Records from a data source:

───

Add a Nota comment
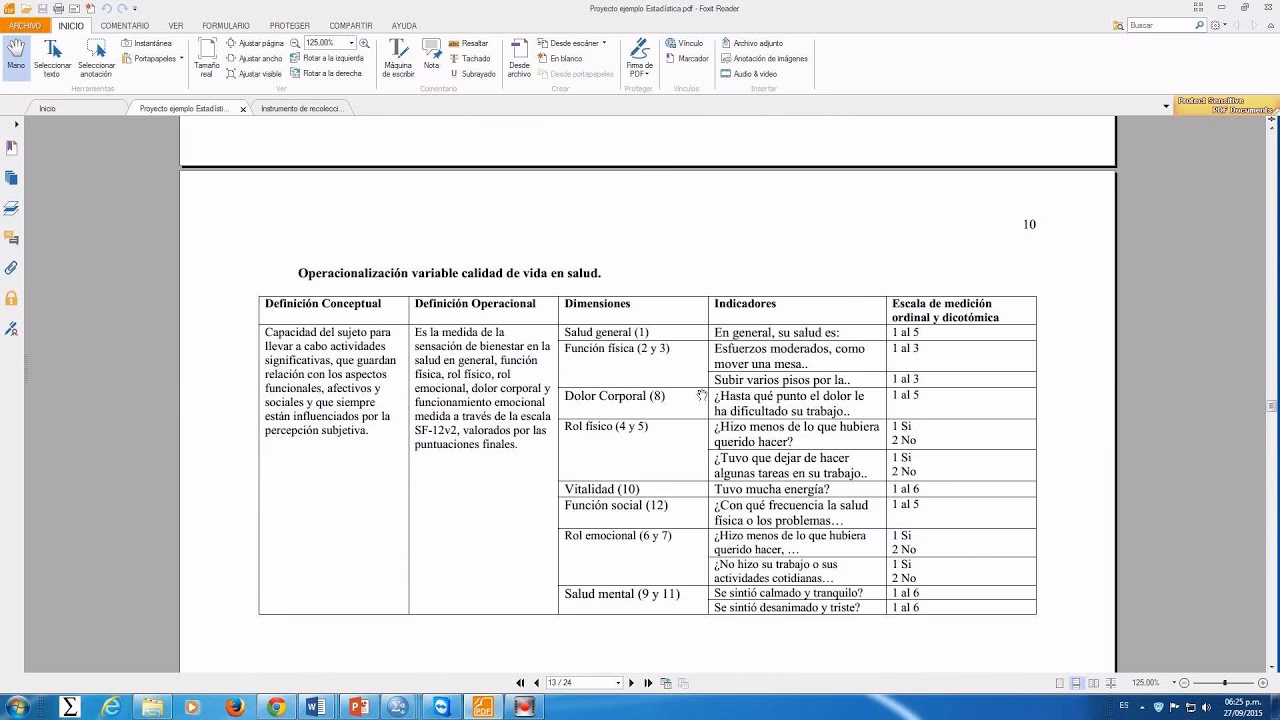The image size is (1280, 720). click(x=431, y=56)
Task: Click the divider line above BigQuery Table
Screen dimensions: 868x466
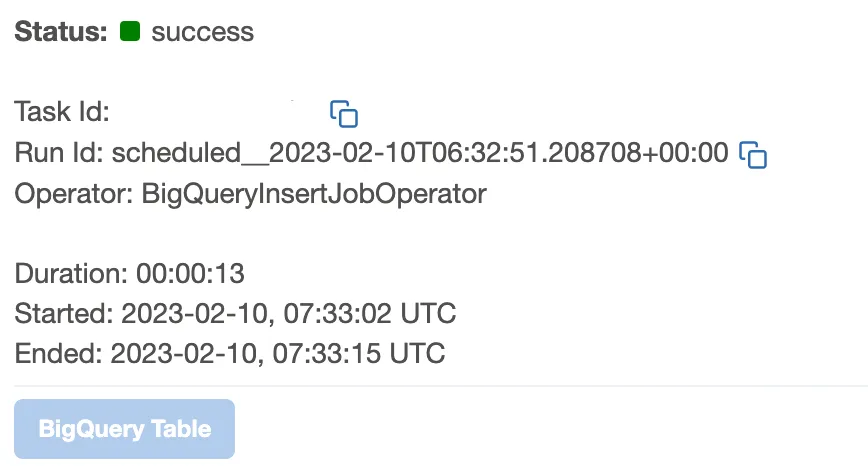Action: [440, 385]
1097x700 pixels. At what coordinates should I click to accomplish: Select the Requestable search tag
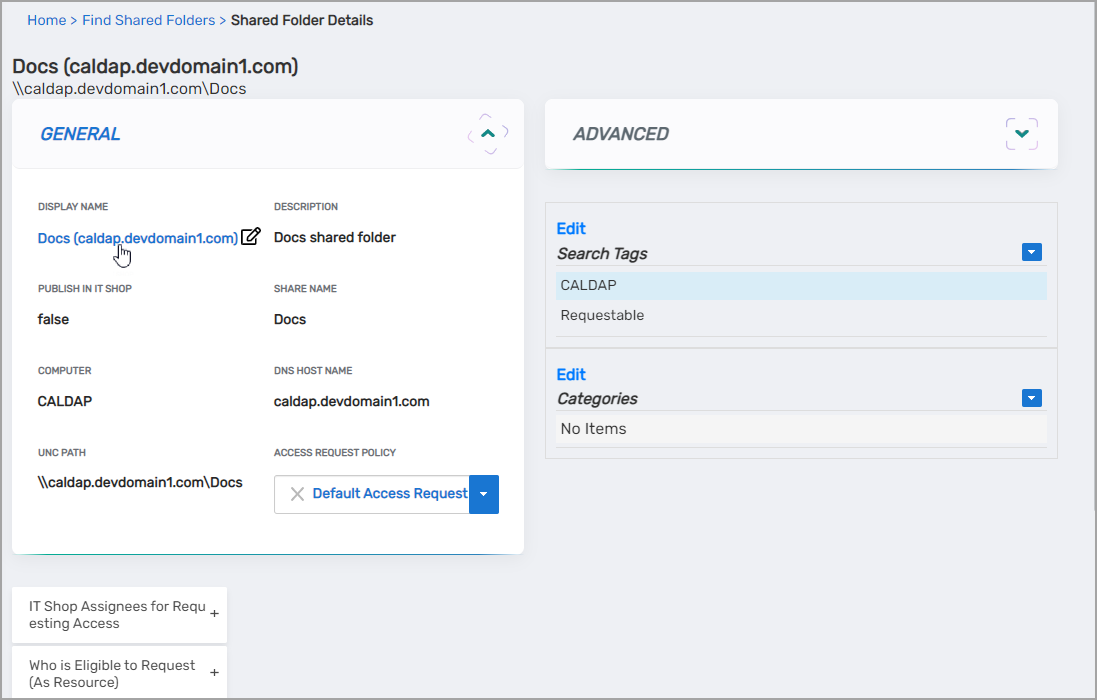(x=602, y=316)
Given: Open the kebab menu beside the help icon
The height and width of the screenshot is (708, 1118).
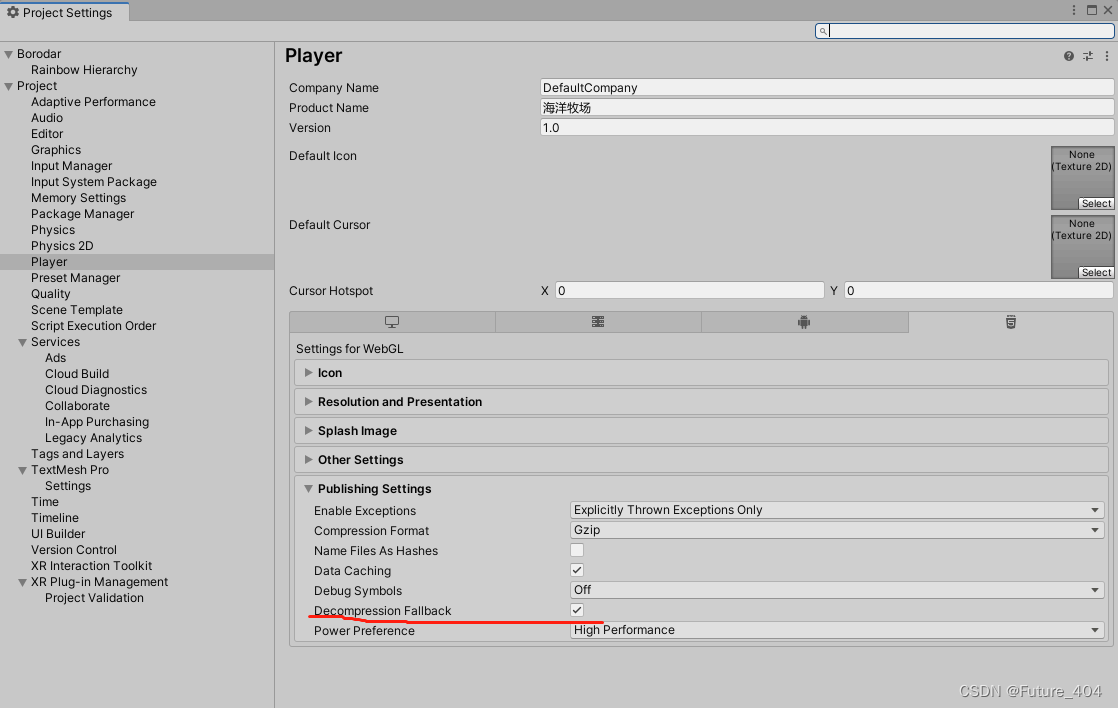Looking at the screenshot, I should (1107, 56).
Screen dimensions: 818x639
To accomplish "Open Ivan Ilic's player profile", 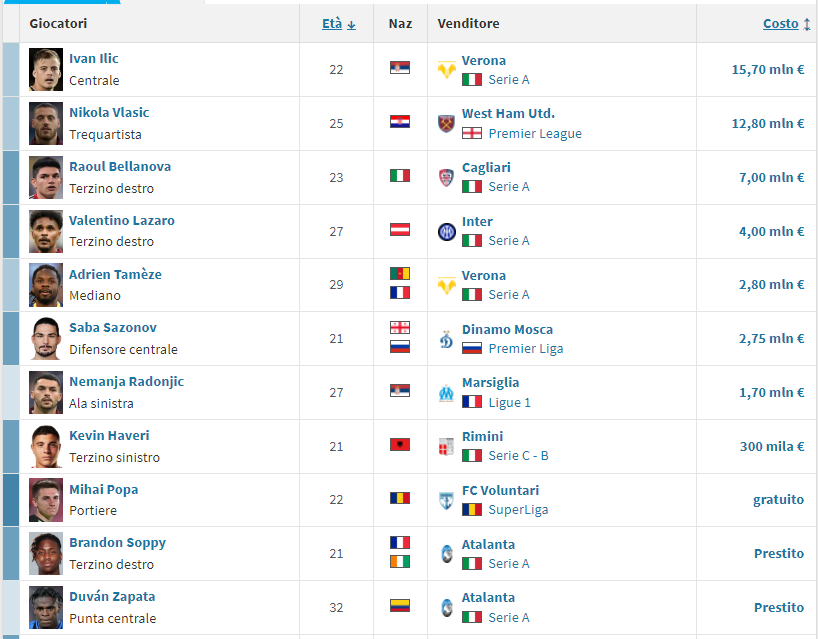I will pyautogui.click(x=94, y=59).
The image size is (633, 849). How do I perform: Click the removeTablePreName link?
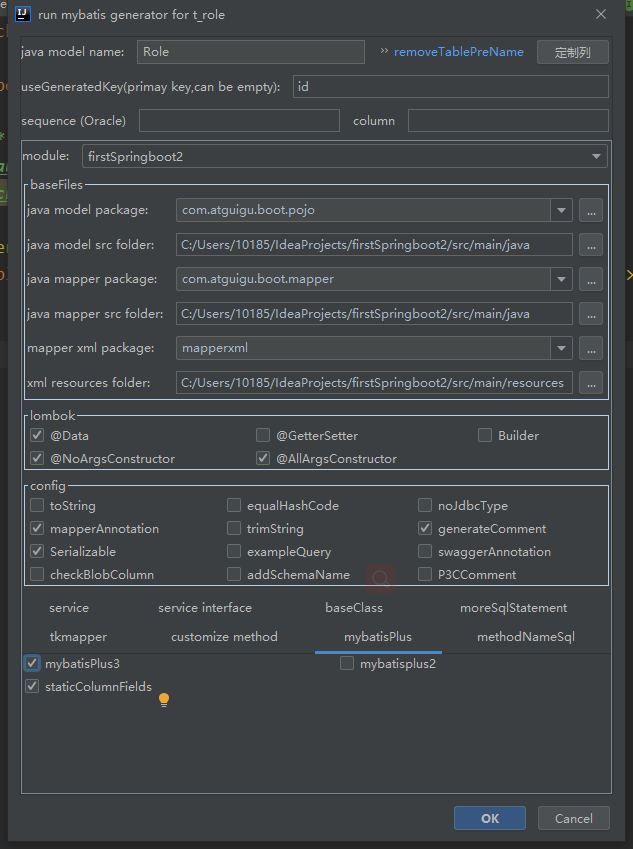[458, 52]
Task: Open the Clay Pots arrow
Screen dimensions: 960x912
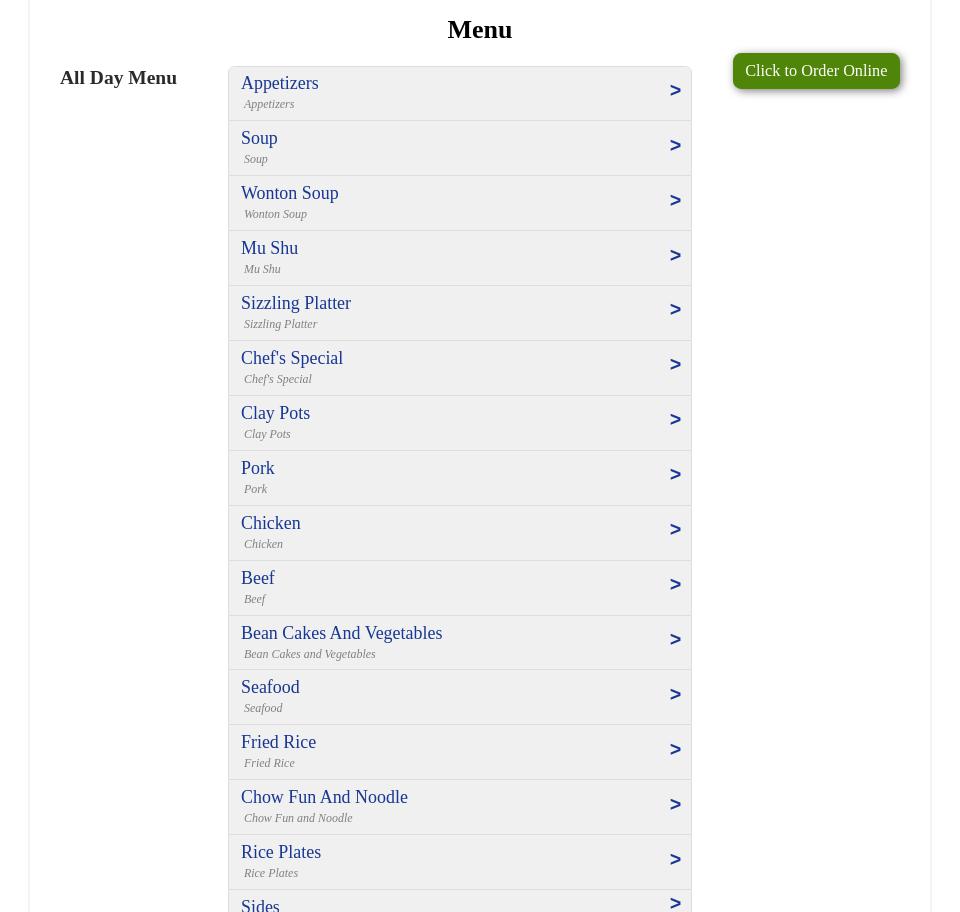Action: pyautogui.click(x=675, y=420)
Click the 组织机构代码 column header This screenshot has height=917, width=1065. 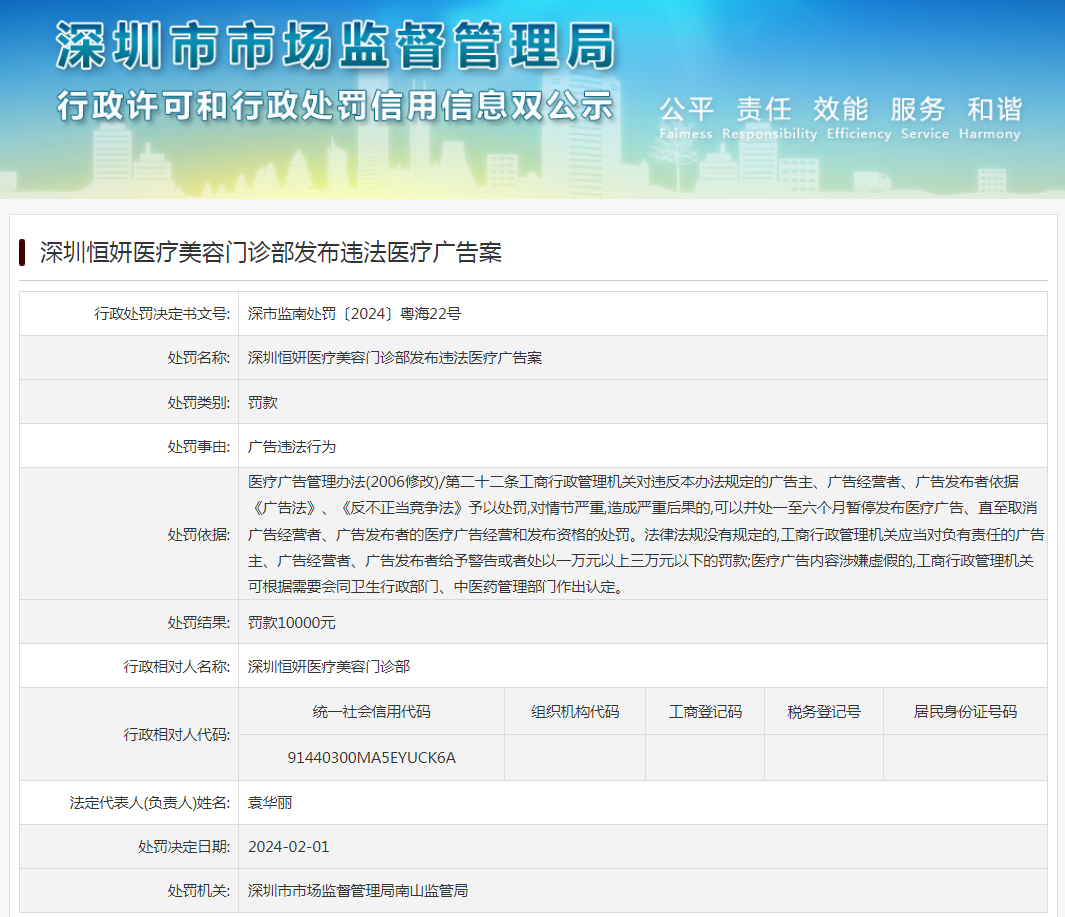point(574,712)
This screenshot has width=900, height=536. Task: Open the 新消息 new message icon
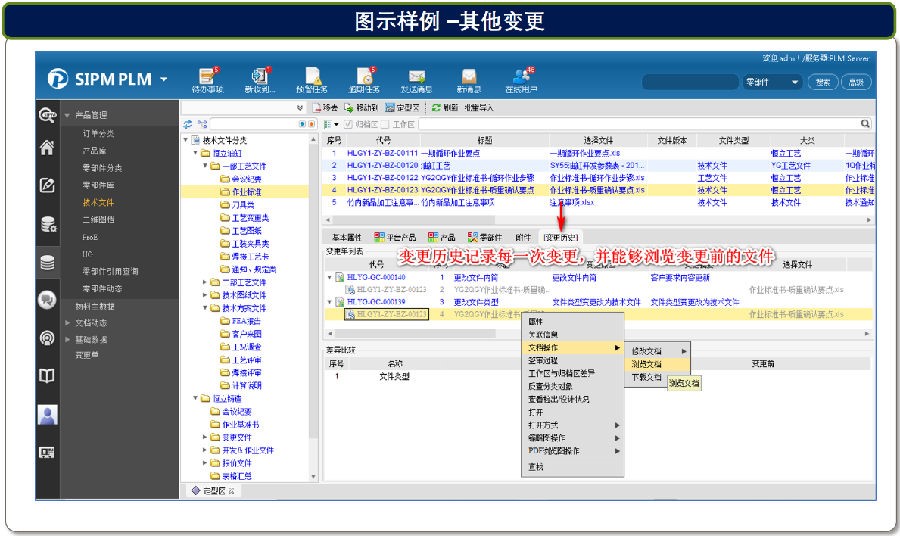click(x=468, y=78)
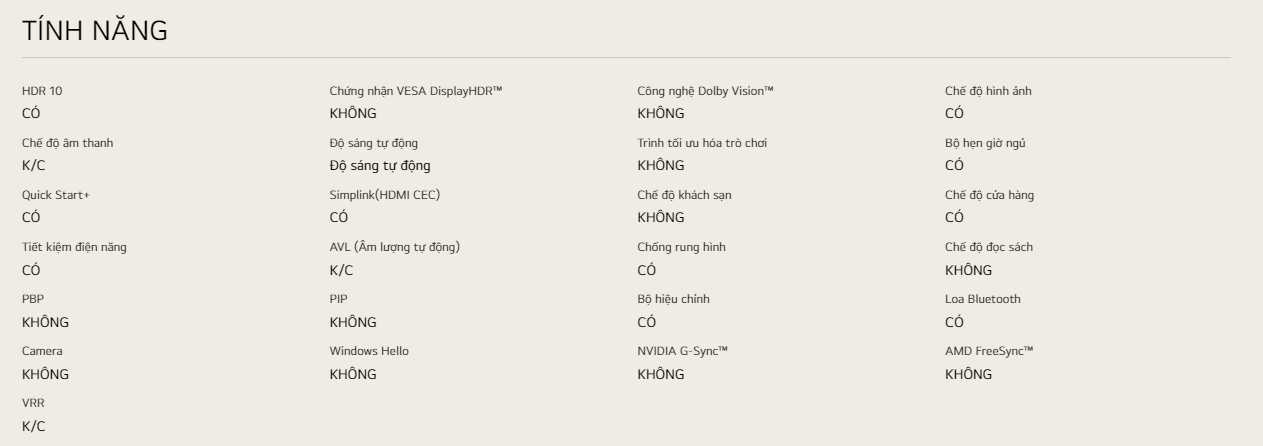
Task: Select the Windows Hello label
Action: [x=369, y=351]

───

Exercise description: Could you write out, word for word, the lines from the one containing "This screenshot has width=900, height=536." through the last line of the records, leaving out the pictures?

Task answer:
This screenshot has width=900, height=536. Task: Open the 新消息 new message icon
click(x=468, y=78)
Task: Select the Windows Hello label
Action: [x=369, y=351]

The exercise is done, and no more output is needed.